Fabius en Afrique du Sud: maintenir la COP21, une «nécessité absolue»

Le ministre français des Affaires étrangères Laurent Fabius à Pretoria, le 21 novembre 2015.
© AFP PHOTO / STEFAN HEUNIS

Le ministre des Affaires étrangères français Laurent Fabius poursuit sa tournée mondiale pour préparer la COP21. Après un passage en Inde, il se trouvait samedi en Afrique du Sud où il a rencontré le président Jacob Zuma, avant de se rendre au Brésil dimanche. Le ministre des Affaires étrangères a également réagi sur la question du terrorisme.
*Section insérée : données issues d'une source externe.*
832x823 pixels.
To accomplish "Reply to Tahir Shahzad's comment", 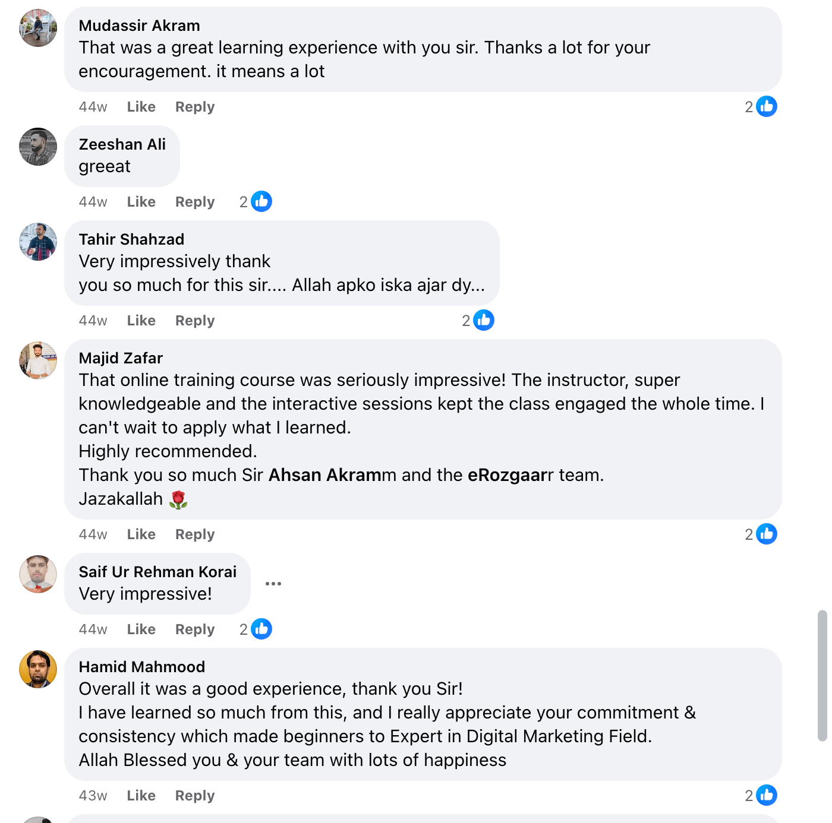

C'était une « nécessité absolue ». Laurent Fabius l'a martelé, il fallait maintenir l'organisation de la COP21 à Paris, tout en assurant une sécurité maximale.

« Je dirais que c’était d’autant plus nécessaire de la maintenir qu’il y avait cette espèce de pression des terroristes disant la vie doit s’arrêter, vous ne pouvez plus rien faire et je vois un signe extrêmement fort dans le fait qu’aucun des 140 chefs d’Etat et de gouvernements qui devaient venir ne s’est désisté, a assuré le ministre français des Affaires étrangères. Au contraire, certains qui ne nous avaient pas encore répondu, nous ont répondu : nous allons venir parce que face au terrorisme il ne faut jamais céder. »

La coopération face au terrorisme

Le ministre français des Affaires étrangères est également revenu sur l'attaque sanglante de vendredi à l’hôtel Radisson de Bamako en mettant l'accent sur la coopération internationale en matière de lutte contre le terrorisme.

« Ce qui s’est passé au Mali, évidemment, est à mettre dans le contexte du terrorisme international, a-t-il souligné. La France, comme vous le savez, assure par différents canaux une présence pour lutter contre le terrorisme dans toute la région, et nous allons continuer. Et donc il faut que non seulement la France, non seulement les puissances de la région, coopèrent à la lutte contre le terrorisme. C’est un mal qu’il faut combattre et qu’il faut combattre en coordonnant toutes nos forces. »

D'autre part, Laurent Fabius a souligné que les solutions et les décisions africaines doivent être privilégiées sur le continent, mais que la France serait toujours prête à apporter son aide, économique ou militaire, sur tous les sujets.